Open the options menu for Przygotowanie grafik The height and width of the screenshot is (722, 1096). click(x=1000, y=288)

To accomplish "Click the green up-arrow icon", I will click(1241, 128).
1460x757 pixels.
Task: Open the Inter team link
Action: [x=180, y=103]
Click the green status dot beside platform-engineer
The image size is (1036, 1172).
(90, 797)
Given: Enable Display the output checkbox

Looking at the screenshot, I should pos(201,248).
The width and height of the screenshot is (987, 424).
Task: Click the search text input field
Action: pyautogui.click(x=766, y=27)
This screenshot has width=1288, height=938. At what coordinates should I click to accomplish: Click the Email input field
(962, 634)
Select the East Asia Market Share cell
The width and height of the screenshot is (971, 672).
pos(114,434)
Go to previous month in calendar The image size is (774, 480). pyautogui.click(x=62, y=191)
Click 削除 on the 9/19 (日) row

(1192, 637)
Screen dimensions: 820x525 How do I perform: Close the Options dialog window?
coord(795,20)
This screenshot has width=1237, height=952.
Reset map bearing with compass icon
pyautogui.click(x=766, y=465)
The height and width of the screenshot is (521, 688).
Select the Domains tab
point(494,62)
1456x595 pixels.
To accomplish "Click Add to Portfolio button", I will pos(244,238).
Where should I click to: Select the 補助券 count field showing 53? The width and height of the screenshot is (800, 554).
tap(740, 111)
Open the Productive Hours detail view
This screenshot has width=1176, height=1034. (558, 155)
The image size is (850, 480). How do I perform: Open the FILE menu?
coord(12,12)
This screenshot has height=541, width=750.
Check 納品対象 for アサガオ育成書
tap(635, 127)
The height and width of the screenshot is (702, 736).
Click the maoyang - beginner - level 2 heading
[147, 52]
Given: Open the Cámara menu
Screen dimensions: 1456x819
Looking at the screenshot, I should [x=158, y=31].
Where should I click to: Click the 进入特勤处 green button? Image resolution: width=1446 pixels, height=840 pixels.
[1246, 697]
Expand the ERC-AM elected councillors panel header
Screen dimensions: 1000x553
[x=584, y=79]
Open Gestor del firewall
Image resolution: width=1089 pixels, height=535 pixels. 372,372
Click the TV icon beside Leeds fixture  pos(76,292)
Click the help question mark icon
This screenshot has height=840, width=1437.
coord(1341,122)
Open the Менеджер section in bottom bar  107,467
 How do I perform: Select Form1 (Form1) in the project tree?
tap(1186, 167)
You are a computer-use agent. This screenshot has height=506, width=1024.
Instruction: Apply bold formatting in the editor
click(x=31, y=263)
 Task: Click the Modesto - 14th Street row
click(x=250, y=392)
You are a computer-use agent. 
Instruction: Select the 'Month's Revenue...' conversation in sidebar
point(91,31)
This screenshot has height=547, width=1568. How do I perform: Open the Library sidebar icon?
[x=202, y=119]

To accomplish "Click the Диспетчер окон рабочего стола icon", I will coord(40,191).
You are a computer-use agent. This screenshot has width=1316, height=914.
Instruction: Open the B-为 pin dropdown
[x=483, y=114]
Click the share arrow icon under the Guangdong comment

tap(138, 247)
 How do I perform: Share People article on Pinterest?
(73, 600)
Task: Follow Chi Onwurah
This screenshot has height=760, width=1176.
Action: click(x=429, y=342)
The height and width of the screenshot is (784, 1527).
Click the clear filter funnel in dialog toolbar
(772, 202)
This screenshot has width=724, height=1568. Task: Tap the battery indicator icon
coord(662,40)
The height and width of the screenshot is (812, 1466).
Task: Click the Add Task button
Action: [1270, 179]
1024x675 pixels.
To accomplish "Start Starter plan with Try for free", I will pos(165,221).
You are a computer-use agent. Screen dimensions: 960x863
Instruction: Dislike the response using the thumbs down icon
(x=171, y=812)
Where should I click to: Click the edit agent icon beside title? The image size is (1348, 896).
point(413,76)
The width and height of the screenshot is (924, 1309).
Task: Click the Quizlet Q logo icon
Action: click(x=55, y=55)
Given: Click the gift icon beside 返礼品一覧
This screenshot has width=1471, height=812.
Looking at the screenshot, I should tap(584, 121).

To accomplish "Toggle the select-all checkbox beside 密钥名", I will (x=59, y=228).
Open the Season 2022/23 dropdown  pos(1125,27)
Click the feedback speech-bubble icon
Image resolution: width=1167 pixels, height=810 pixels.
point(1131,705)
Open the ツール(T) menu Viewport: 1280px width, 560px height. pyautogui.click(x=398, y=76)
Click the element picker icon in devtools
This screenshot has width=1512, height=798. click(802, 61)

- [TASK INSTRUCTIONS] Reproduce all of the records above line for line, changing nothing.

- [EXERCISE ANSWER]
Open the options menu for Przygotowanie grafik The height and width of the screenshot is (722, 1096). click(x=1000, y=288)

To accomplish "Click the green up-arrow icon", I will click(1241, 128).
1460x757 pixels.
Task: Open the Inter team link
Action: [x=180, y=103]
Click the green status dot beside platform-engineer
The image size is (1036, 1172).
(90, 797)
Given: Enable Display the output checkbox

Looking at the screenshot, I should pos(201,248).
The width and height of the screenshot is (987, 424).
Task: Click the search text input field
Action: pyautogui.click(x=766, y=27)
This screenshot has width=1288, height=938. At what coordinates should I click to accomplish: Click the Email input field
(962, 634)
Select the East Asia Market Share cell
The width and height of the screenshot is (971, 672).
pos(114,434)
Go to previous month in calendar The image size is (774, 480). pyautogui.click(x=62, y=191)
Click 削除 on the 9/19 (日) row

(1192, 637)
Screen dimensions: 820x525 How do I perform: Close the Options dialog window?
coord(795,20)
This screenshot has width=1237, height=952.
Reset map bearing with compass icon
pyautogui.click(x=766, y=465)
The height and width of the screenshot is (521, 688).
Select the Domains tab
point(494,62)
1456x595 pixels.
To accomplish "Click Add to Portfolio button", I will pos(244,238).
Where should I click to: Select the 補助券 count field showing 53? The width and height of the screenshot is (800, 554).
tap(740, 111)
Open the Productive Hours detail view
This screenshot has width=1176, height=1034. (558, 155)
The image size is (850, 480). How do I perform: Open the FILE menu?
coord(12,12)
This screenshot has height=541, width=750.
Check 納品対象 for アサガオ育成書
tap(635, 127)
The height and width of the screenshot is (702, 736).
Click the maoyang - beginner - level 2 heading
[147, 52]
Given: Open the Cámara menu
Screen dimensions: 1456x819
Looking at the screenshot, I should [x=158, y=31].
Where should I click to: Click the 进入特勤处 green button? Image resolution: width=1446 pixels, height=840 pixels.
[1246, 697]
Expand the ERC-AM elected councillors panel header
Screen dimensions: 1000x553
[x=584, y=79]
Open Gestor del firewall
Image resolution: width=1089 pixels, height=535 pixels. 372,372
Click the TV icon beside Leeds fixture  pos(76,292)
Click the help question mark icon
This screenshot has height=840, width=1437.
coord(1341,122)
Open the Менеджер section in bottom bar  107,467
 How do I perform: Select Form1 (Form1) in the project tree?
tap(1186, 167)
You are a computer-use agent. This screenshot has height=506, width=1024.
Instruction: Apply bold formatting in the editor
click(x=31, y=263)
 Task: Click the Modesto - 14th Street row
click(x=250, y=392)
You are a computer-use agent. 
Instruction: Select the 'Month's Revenue...' conversation in sidebar
point(91,31)
This screenshot has height=547, width=1568. How do I perform: Open the Library sidebar icon?
[x=202, y=119]

To accomplish "Click the Диспетчер окон рабочего стола icon", I will coord(40,191).
You are a computer-use agent. This screenshot has width=1316, height=914.
Instruction: Open the B-为 pin dropdown
[x=483, y=114]
Click the share arrow icon under the Guangdong comment

tap(138, 247)
 How do I perform: Share People article on Pinterest?
(73, 600)
Task: Follow Chi Onwurah
This screenshot has height=760, width=1176.
Action: click(x=429, y=342)
The height and width of the screenshot is (784, 1527).
Click the clear filter funnel in dialog toolbar
(772, 202)
This screenshot has width=724, height=1568. Task: Tap the battery indicator icon
coord(662,40)
The height and width of the screenshot is (812, 1466).
Task: Click the Add Task button
Action: [1270, 179]
1024x675 pixels.
To accomplish "Start Starter plan with Try for free", I will pos(165,221).
You are a computer-use agent. Screen dimensions: 960x863
Instruction: Dislike the response using the thumbs down icon
(x=171, y=812)
Where should I click to: Click the edit agent icon beside title? The image size is (1348, 896).
point(413,76)
The width and height of the screenshot is (924, 1309).
Task: Click the Quizlet Q logo icon
Action: click(x=55, y=55)
Given: Click the gift icon beside 返礼品一覧
This screenshot has width=1471, height=812.
Looking at the screenshot, I should tap(584, 121).

To accomplish "Toggle the select-all checkbox beside 密钥名", I will (x=59, y=228).
Open the Season 2022/23 dropdown  pos(1125,27)
Click the feedback speech-bubble icon
Image resolution: width=1167 pixels, height=810 pixels.
point(1131,705)
Open the ツール(T) menu Viewport: 1280px width, 560px height. pyautogui.click(x=398, y=76)
Click the element picker icon in devtools
This screenshot has width=1512, height=798. click(802, 61)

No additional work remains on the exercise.